— EXERCISE REQUIREMENTS —
Copy out the entries exactly. Print them in full.

━━━ TASK DATA ━━━

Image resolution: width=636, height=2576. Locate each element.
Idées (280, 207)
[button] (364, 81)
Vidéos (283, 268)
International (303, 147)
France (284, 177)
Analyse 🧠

━━━

— ANSWER SECTION —
Image resolution: width=636, height=2576. Locate each element.
Idées (280, 207)
[button] (364, 81)
Vidéos (283, 268)
International (303, 147)
France (284, 177)
Analyse 🧠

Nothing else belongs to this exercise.